23L’autre symbole par excellence de la féminité est la chaussure à talon : un tiers des personnages féminins recensés possède cet accessoire. Or celui-ci est ontologiquement une source d’accidents. Les affiches de prévention ne manquent pas d’attirer la vigilance des femmes actives sur les risques de chute encourus : « Équilibriste ! Non. Alors portez des chaussures plates » est une formule sans appel illustrée avec une femme archétypale (secrétaire aux longs cheveux blonds, à la robe verte et aux chaussures à talon noires) dans l’affiche n° 1381. Les chaussures incarnent la féminité à tel point que dans deux affiches publiées par l’AINF, elles en deviennent la métonymie, symbole de la femme dans son milieu professionnel et du danger qu’elles représentent pour elle-même.
Image 10
Symbole de féminité, la chaussure laissant la cheville libre constitue un risque majeur d'accident pour la femme active.
ANMT (dépôt AINF 2003_029), affiche n° 1135.
24Des cheveux longs, un vêtement ample et des chaussures à talon : dans les trois cas, ces caractéristiques physiques ou vestimentaires connotant la féminité s’avèrent être une source potentielle d’accidents du travail dont la femme active peut être la victime. Ces représentations féminines réalistes marquent une prise en compte de la spécificité de certains risques professionnels auxquels les femmes sont confrontées : celles-ci sont autant l’objet figuré de l’affiche de prévention que la cible des supports de communication.
25Les figures féminines présentes dans les affiches de prévention des accidents du travail publiées par l’AINF se caractérisent donc par leur grande polymorphie. À des représentations archaïsantes montrant la femme hors du monde du travail, réduite à des fonctions de mère protectrice ou d’épouse procréatrice par opposition au travailleur masculin, s’oppose une vision plus progressiste et plus conforme à la réalité socioprofessionnelle de la femme active. À partir des années 1960, les affiches donnent à voir une femme dorénavant incluse dans le monde du travail, égale à son collègue masculin, y compris devant les risques professionnels.
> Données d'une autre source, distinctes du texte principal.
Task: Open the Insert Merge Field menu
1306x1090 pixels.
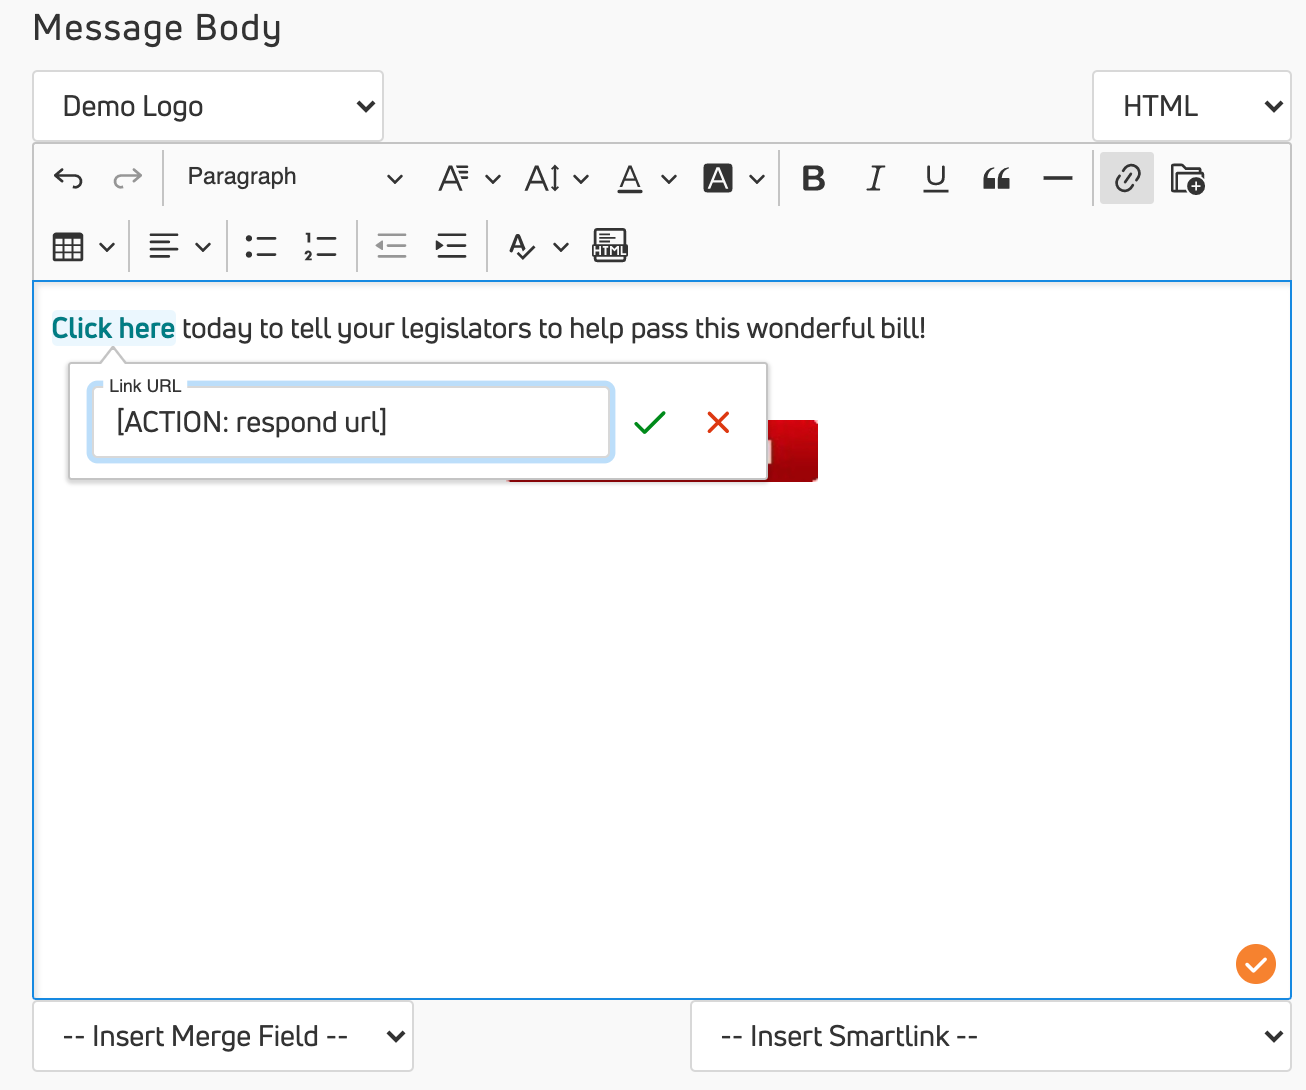Action: [x=223, y=1036]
Loin de proposer une conception réactionnaire prônant le retour de la femme au foyer au motif que sa féminité serait intrinsèquement dangereuse pour elle-même comme pour le travailleur subjugué, les associations de prévention restent fidèles à leur objectif de sensibilisation et intègrent les femmes actives dans leur communication.
26Quoique minoritaire, la femme se fait ainsi de plus en plus présente dans les affiches de prévention au cours des années 1960 à 1990 : parfois victime, la femme active est quelques fois représentée comme acteur de prévention, voire secouriste. Certaines affiches montrent une parité acquise, où les femmes, mêlées aux hommes au sein de groupes mixtes, dialoguent sur les mesures de sécurité à mettre en œuvre pour diminuer les accidents du travail. Ces affiches de l’AINF témoignent de l’insertion des femmes dans le monde du travail et traduisent, sous une forme graphique et esthétique, cette réalité socioprofessionnelle. Dans une perspective de comparaison qualitative, quantitative et chronologique, les affiches produites par d’autres organismes de prévention des risques, notamment celles conservées à l’Écomusée du Creusot, pourraient venir corroborer et compléter les résultats de cette première analyse sur la manière de représenter des femmes au travail dans les affiches de prévention des accidents du travail.